------ Rows ------

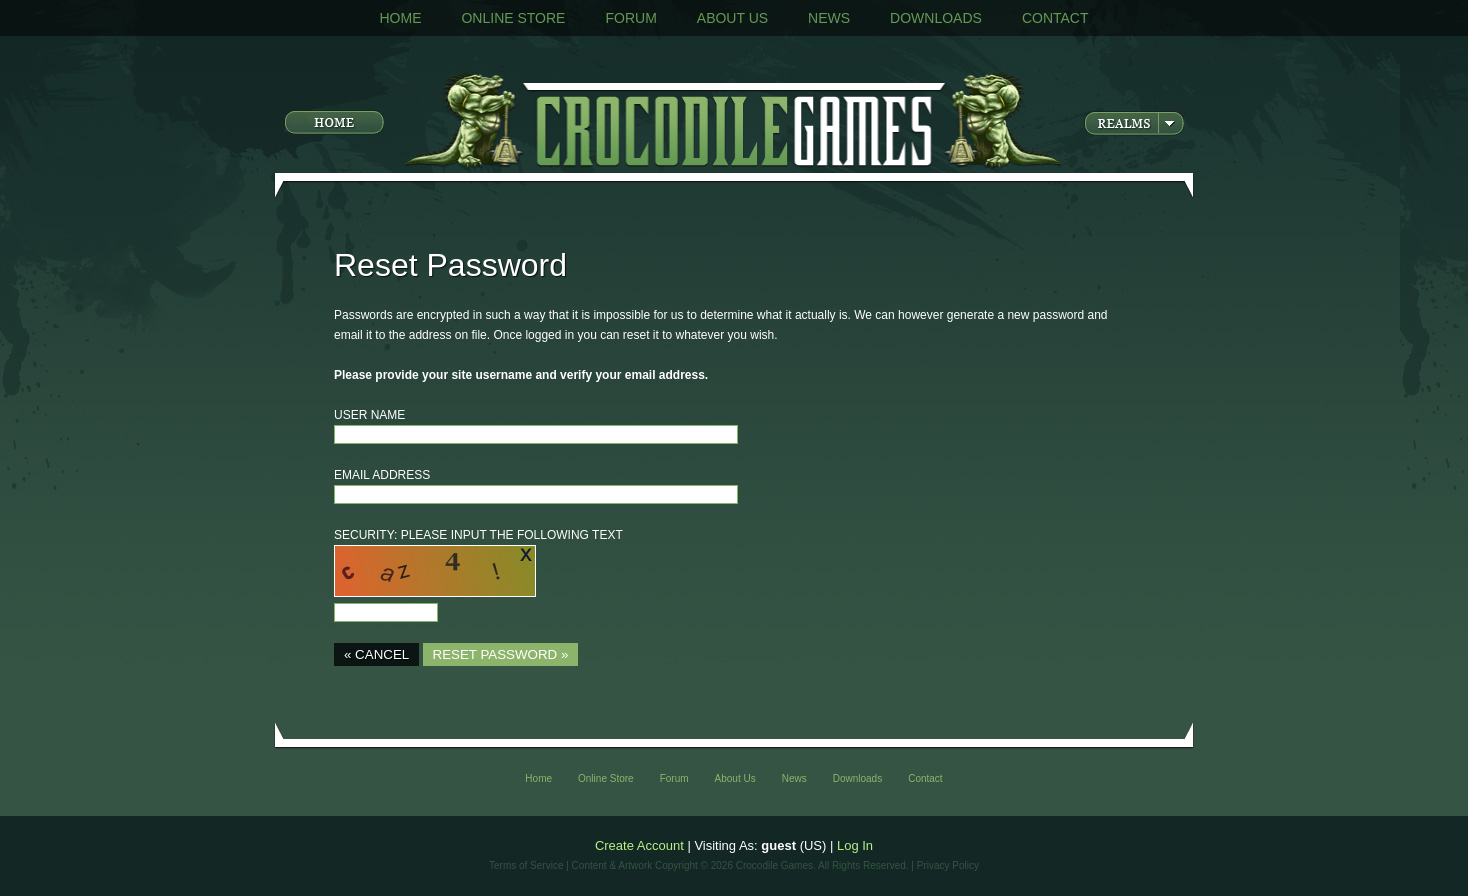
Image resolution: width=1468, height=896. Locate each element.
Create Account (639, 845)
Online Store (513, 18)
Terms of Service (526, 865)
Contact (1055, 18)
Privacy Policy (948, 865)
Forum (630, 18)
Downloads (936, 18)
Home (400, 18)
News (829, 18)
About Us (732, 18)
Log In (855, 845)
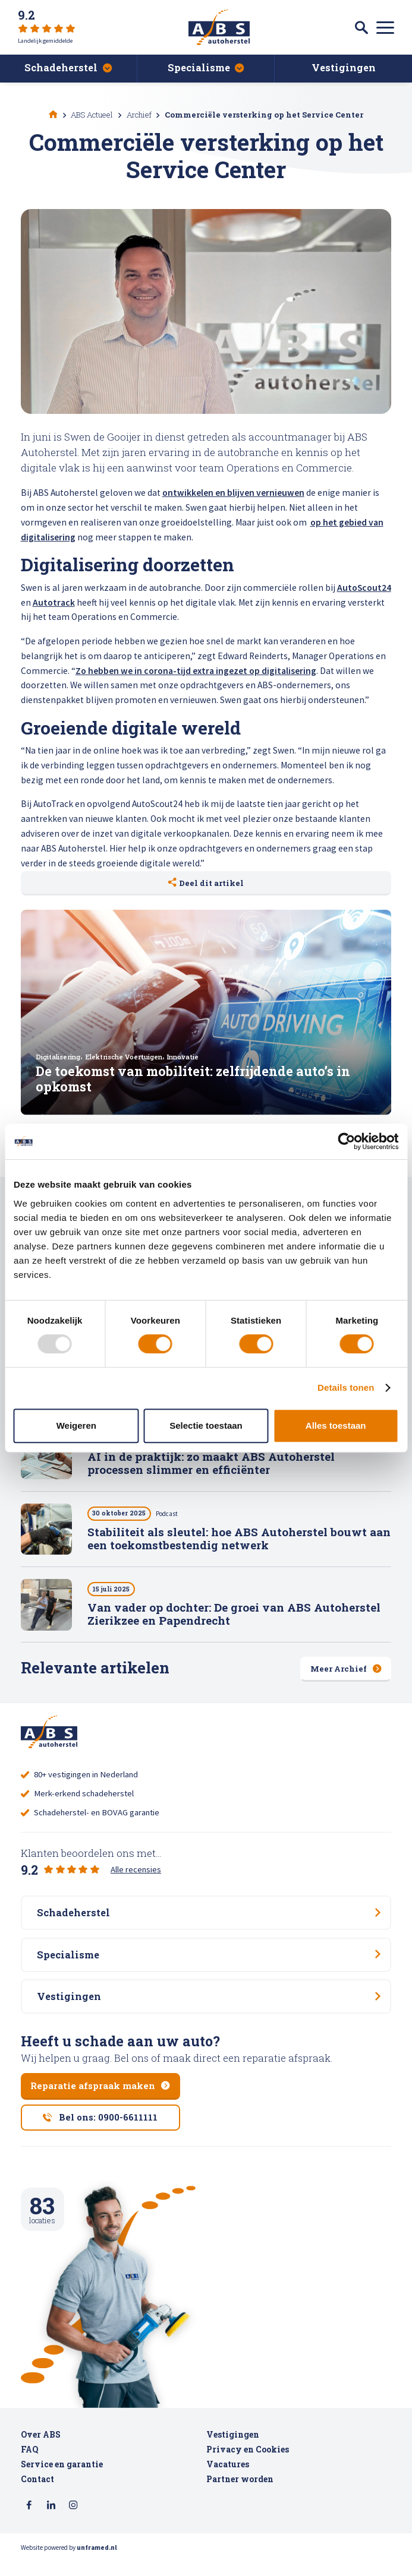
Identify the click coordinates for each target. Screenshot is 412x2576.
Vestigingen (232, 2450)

------

• **Stated goal**:
Copy all the lines above word for word, leaving out the pictures.

• **Task solution**:
Image resolution: width=1468, height=896. Locate each element.
Create Account (639, 845)
Online Store (513, 18)
Terms of Service (526, 865)
Contact (1055, 18)
Privacy Policy (948, 865)
Forum (630, 18)
Downloads (936, 18)
Home (400, 18)
News (829, 18)
About Us (732, 18)
Log In (855, 845)
Identify the click coordinates for each target. Screenshot is 412x2576.
Vestigingen (232, 2450)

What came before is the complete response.